Image at Left: Aboard the space station, the Expedition 8 crew, C. Michael Foale (left) and Alexander Kaleri, pose beside pea plants growing in the Lada greenhouse. Image credit NASA
The greenhouse consists of a control module and two independent vegetation modules, which allows for comparisons in growing treatments. The compact size and wall-mount capability of the units make them ideal for the close quarters in the space station.
Thanks to Discovery's return to flight mission, scientists at NASA's Kennedy Space Center in Florida will get a close look at "root modules" used in the Lada as part of a study they developed to ensure the space-grown crops are safe to eat. The spent units were among more than a ton of cargo returned aboard Discovery in August. Dr. Jay Garland, chief scientist for the project, is excited about the chance to study the modules firsthand.
"We are receiving two of these units that have been up on the station and used to grow plants," says Garland. "And we'll be sampling these -- both the interior and exterior -- to look for what microbes are growing within this system."
Image at Right: In a lab at NASA's Kennedy Space Center, Dr. Jay Garland examines a Lada greenhouse unit like those used to grow plant experiments aboard the space station. Image credit: NASA
This completes a one-year study to establish the best production and safety methods to use with the existing Lada greenhouse hardware.
While light and moisture are controlled within the small units, the plants grow in the air, temperature, humidity and microgravity of the spacecraft, testing their ability to thrive in the spacecraft's environment. By studying the root modules that have actually been used in space, Garland and his group hope to learn if contaminants in the spacecraft's environment could affect the crops, making them harmful for humans to consume.
In addition to identifying harmful organisms, the researchers also hope to determine how to get the most mileage from the units to maximize the number of plant cycles produced from each module.

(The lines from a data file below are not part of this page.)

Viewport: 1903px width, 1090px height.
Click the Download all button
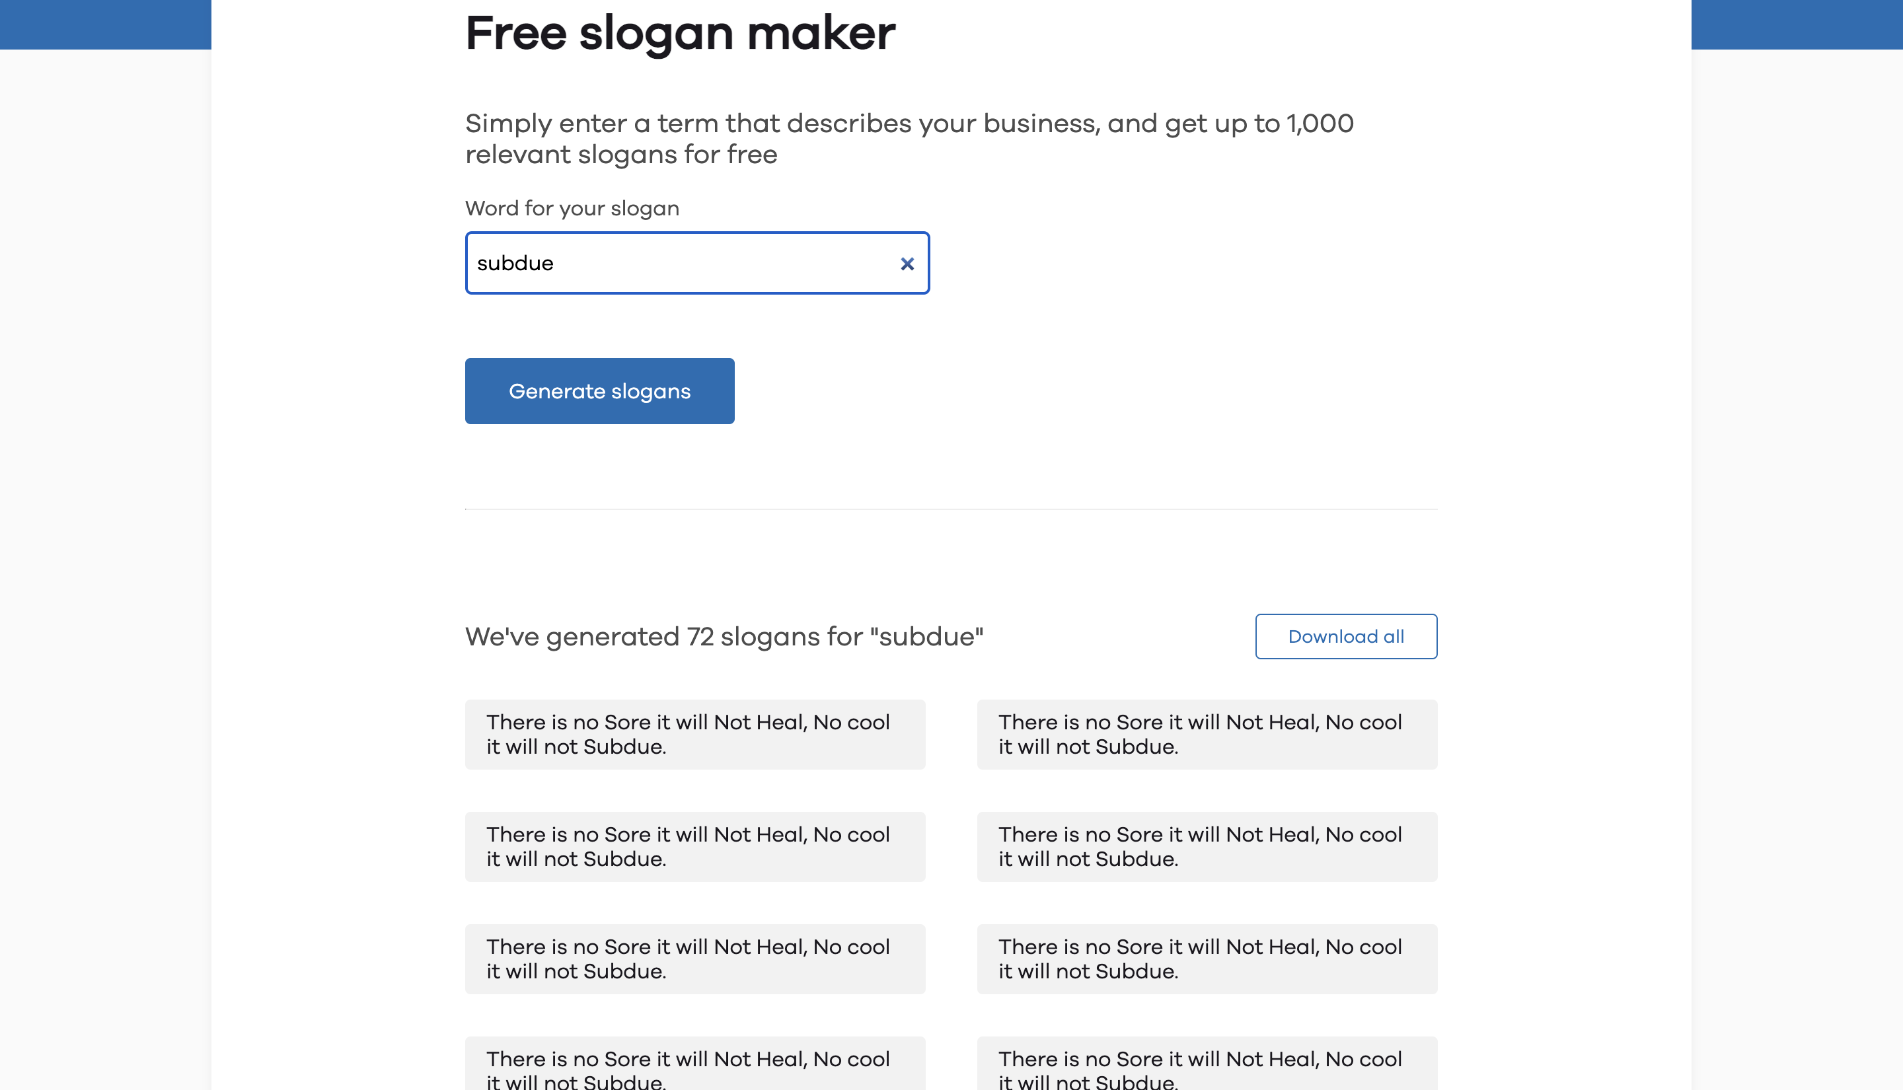(x=1345, y=636)
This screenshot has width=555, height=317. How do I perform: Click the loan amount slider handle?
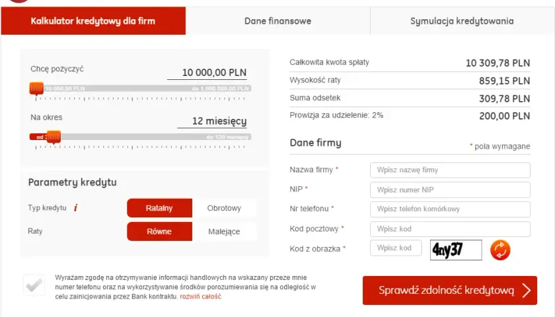point(36,88)

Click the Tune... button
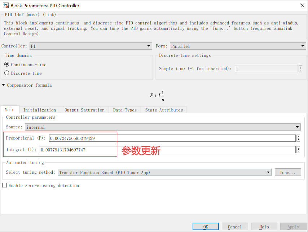tap(287, 172)
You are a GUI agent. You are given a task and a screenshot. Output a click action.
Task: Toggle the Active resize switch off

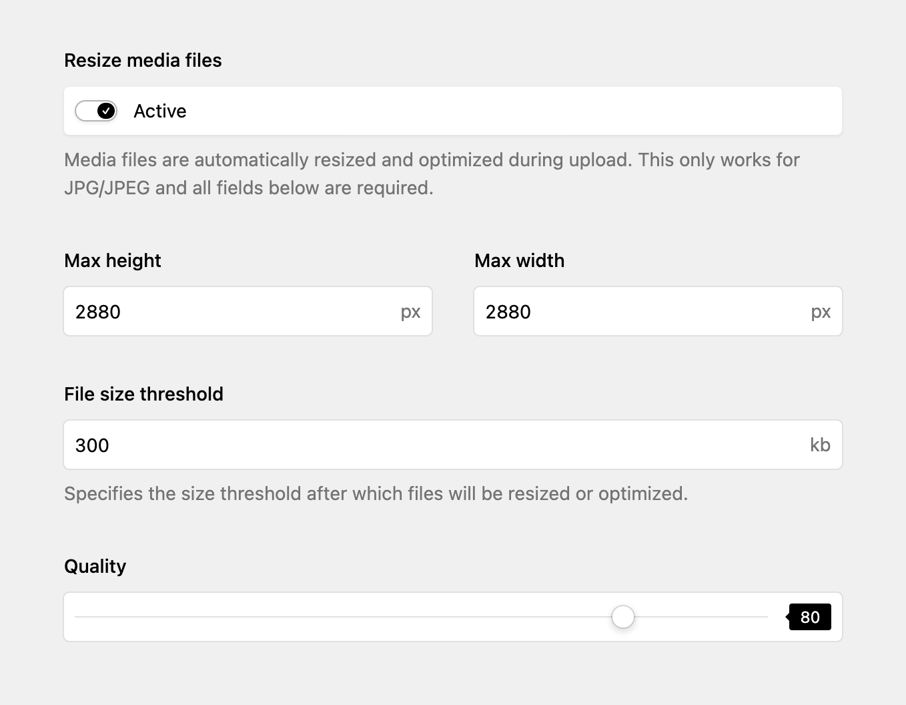[x=96, y=111]
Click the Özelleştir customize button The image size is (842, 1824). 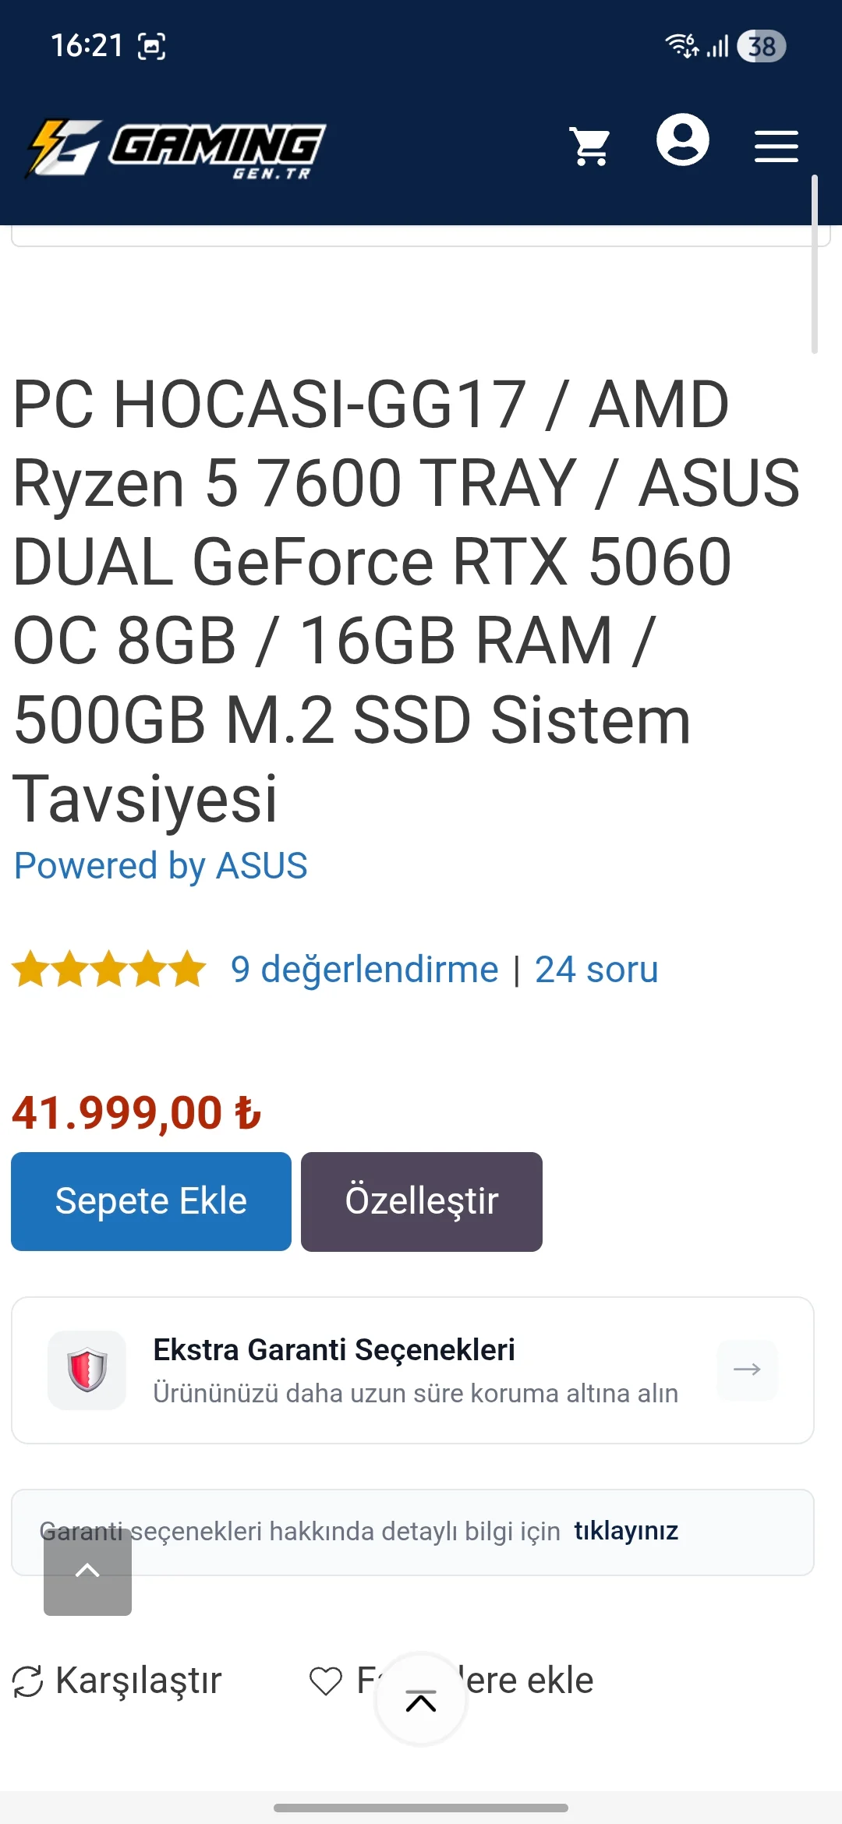(x=422, y=1201)
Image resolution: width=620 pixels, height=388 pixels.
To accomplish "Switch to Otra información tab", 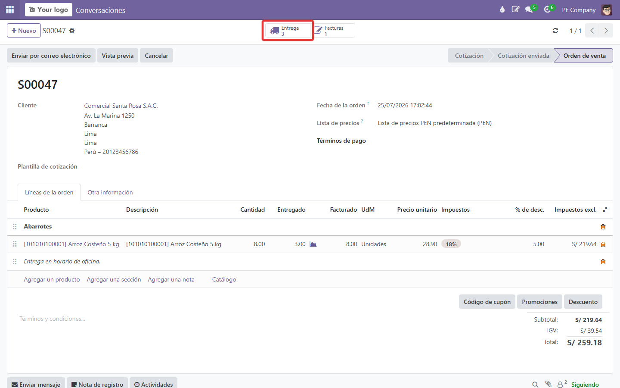I will (x=110, y=192).

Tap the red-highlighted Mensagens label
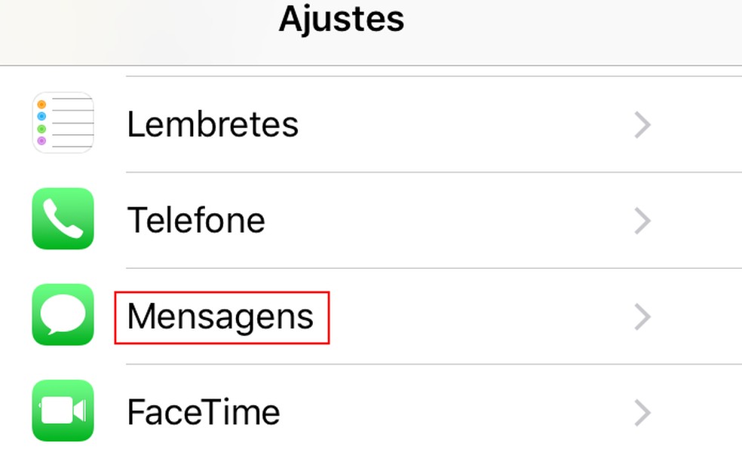tap(220, 316)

"You plant multiple cycles in a given root module," Garland explains. "But then, after some period of time, when the plant growth declines because the nutrients have been used up, you just pull the module out and put in a new one."
Image at Left: Plants grow inside one of the Lada greenhouse units, located in the Zvezda Service Module of the space station. Image credit: NASA
Studying these tiny space-borne gardens can help scientists further determine how future space explorers can effectively and safely grow plants to help supplement their diets on longer missions. In the process, men and women working in space can reap the positive psychological benefits that come from being intergalactic gardeners with a touch of green from home.